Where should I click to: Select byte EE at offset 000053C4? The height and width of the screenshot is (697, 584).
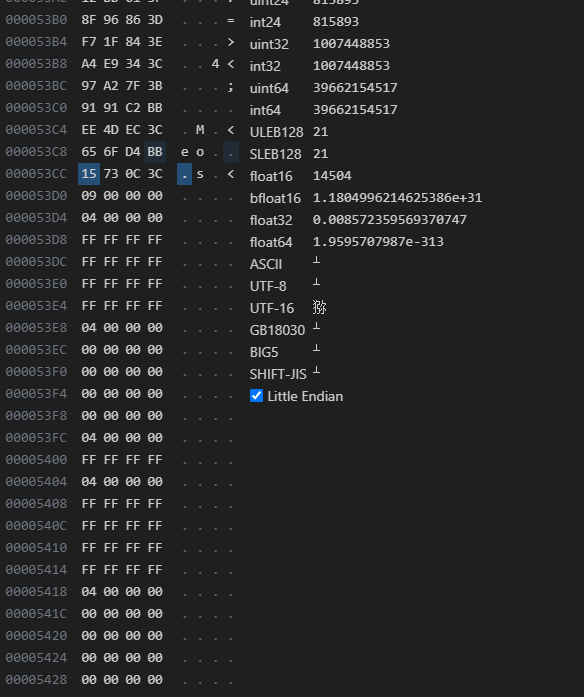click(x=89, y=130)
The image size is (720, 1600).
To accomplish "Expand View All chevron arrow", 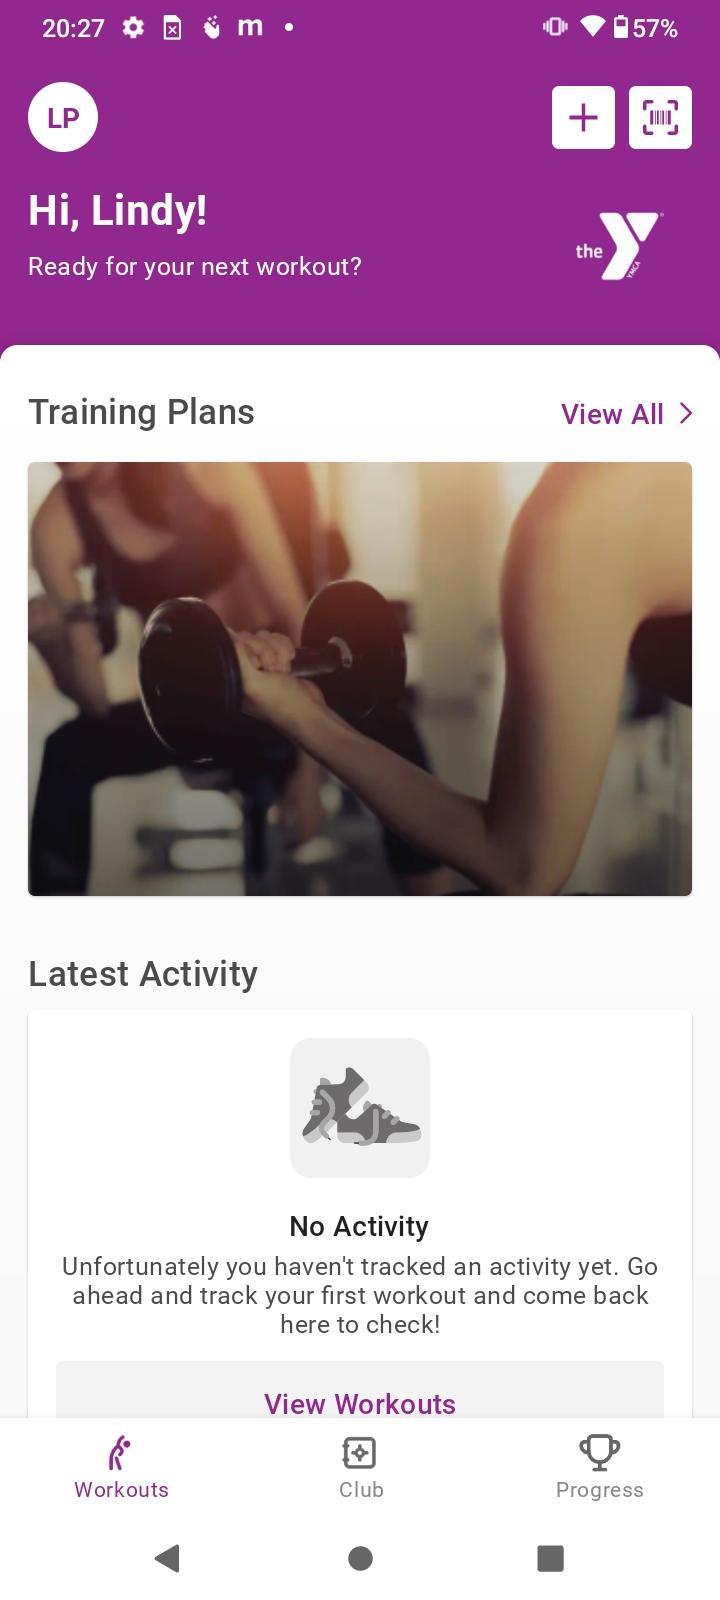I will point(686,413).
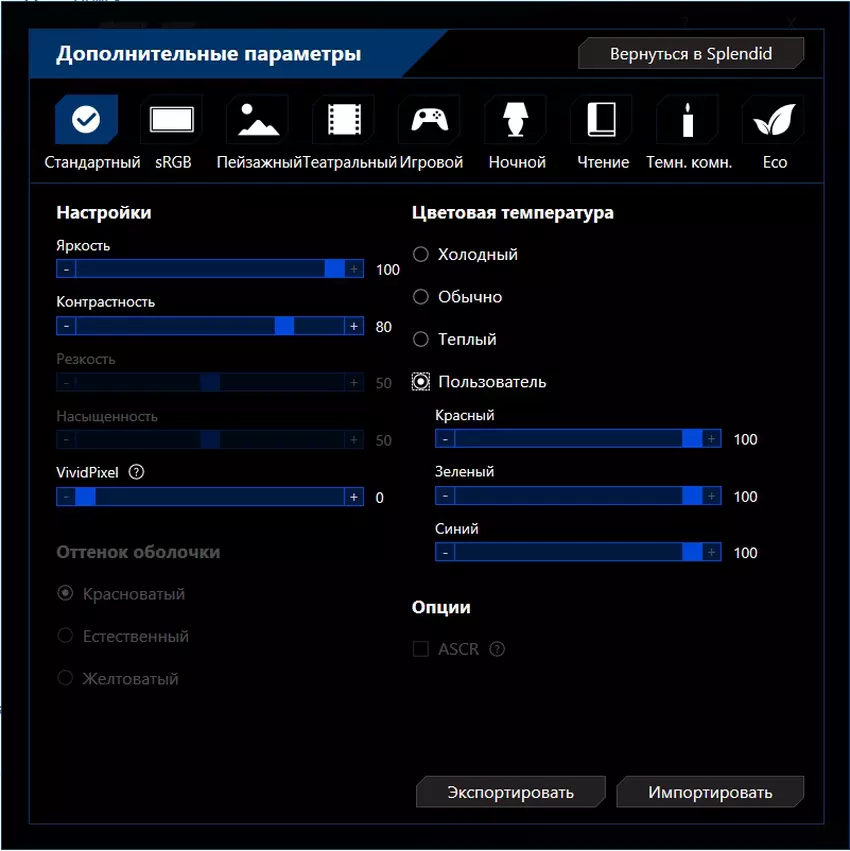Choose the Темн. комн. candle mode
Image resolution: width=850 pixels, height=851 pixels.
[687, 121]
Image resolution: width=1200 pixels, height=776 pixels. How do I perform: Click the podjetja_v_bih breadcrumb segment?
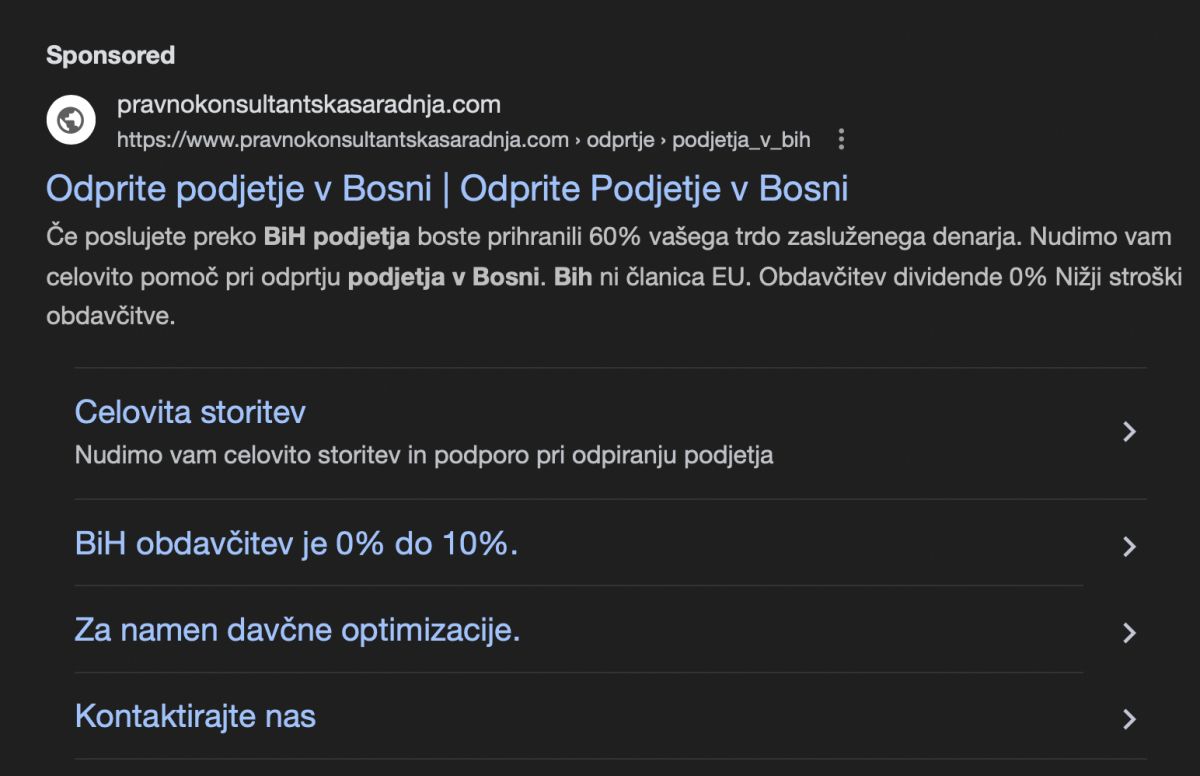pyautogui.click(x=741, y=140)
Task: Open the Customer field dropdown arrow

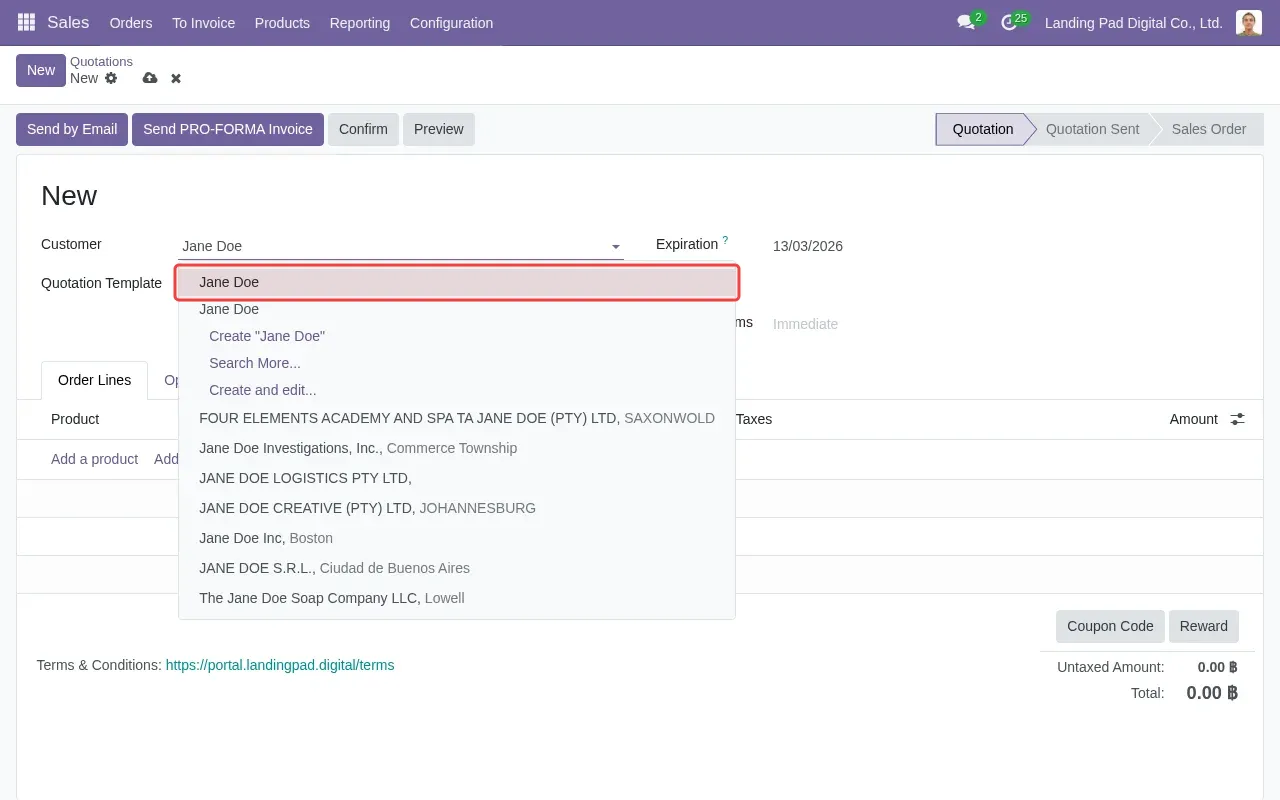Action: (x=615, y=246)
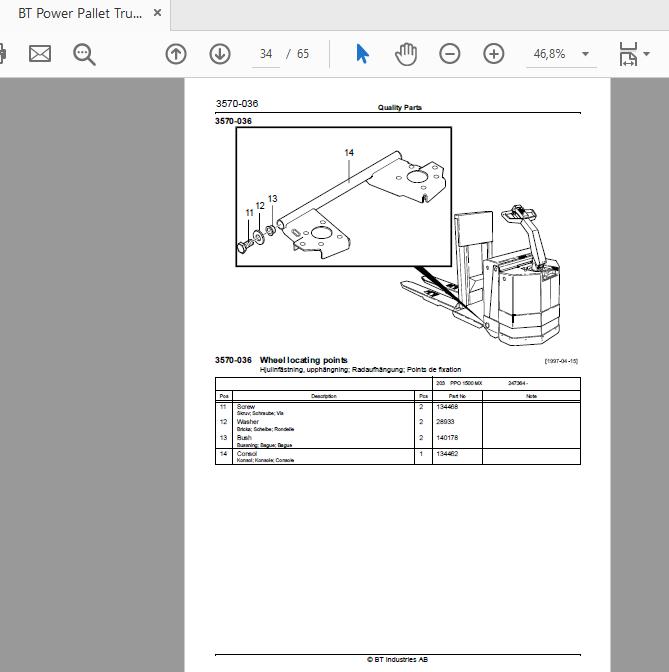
______
• YOUR ASSIGNMENT: Only the lines from the one containing "Image resolution: width=1200" through the final line of the listing should be reproduced, exactly and with no pictures.

• ANSWER BELOW:
Image resolution: width=1200 pixels, height=776 pixels. How do I perform: Click the podjetja_v_bih breadcrumb segment?
pyautogui.click(x=741, y=140)
Task: Open the Customer field dropdown arrow

Action: (x=615, y=246)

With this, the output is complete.